[Screenshot grounding data]
....................

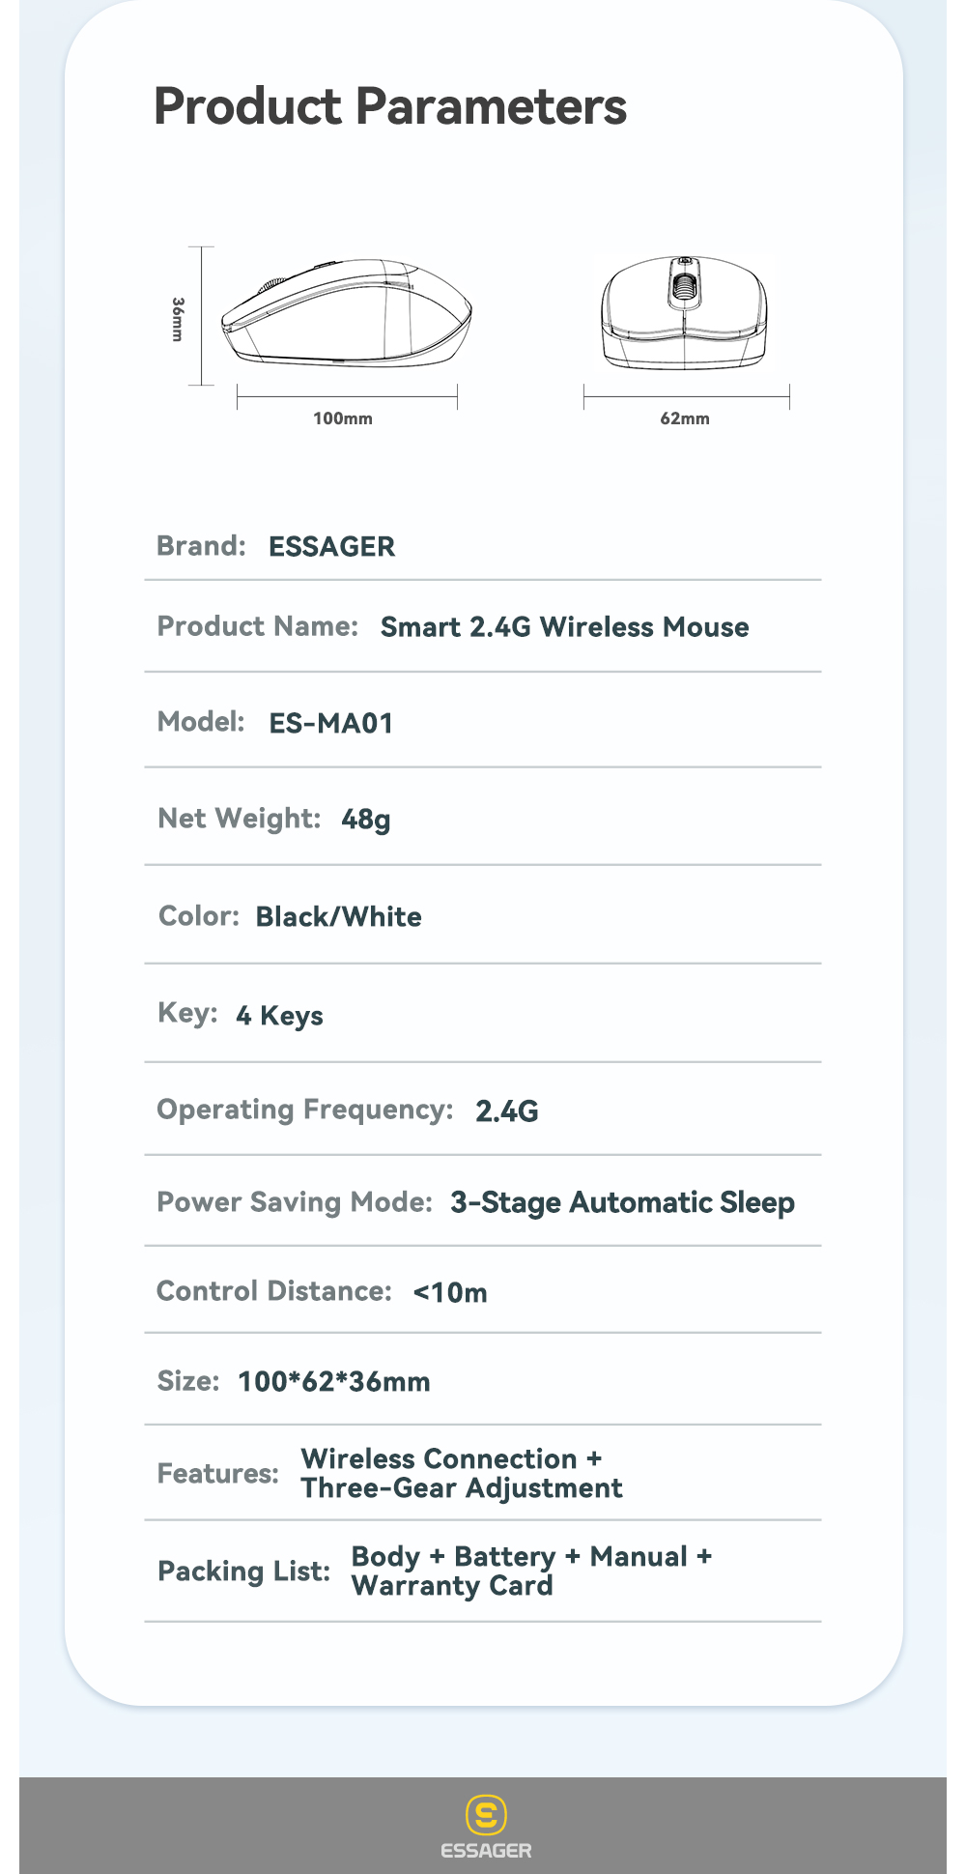Click the Three-Gear Adjustment feature text
Screen dimensions: 966x1874
coord(462,1488)

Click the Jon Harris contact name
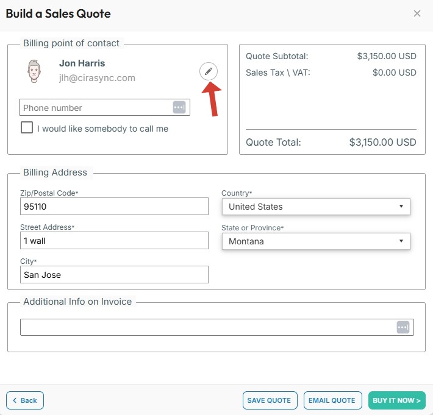[82, 63]
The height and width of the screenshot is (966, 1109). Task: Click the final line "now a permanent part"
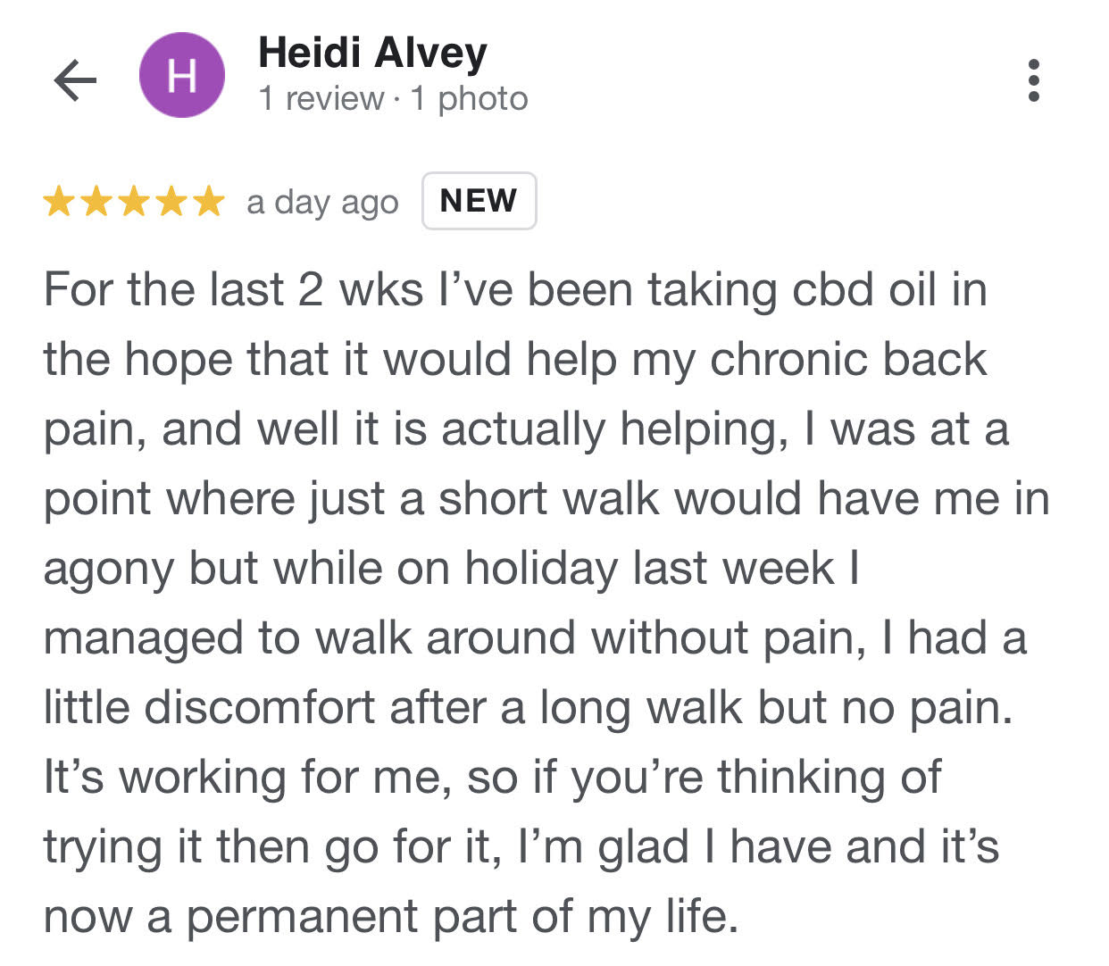(x=391, y=916)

....................

**YOUR GOAL**
Reproduce exactly and only the lines from the one with "Click the Jon Harris contact name" through the last entry, both included, excluding every picture.

**FINISHED EXERCISE**
Click the Jon Harris contact name
[82, 63]
The height and width of the screenshot is (966, 1109). Task: Click the final line "now a permanent part"
(x=391, y=916)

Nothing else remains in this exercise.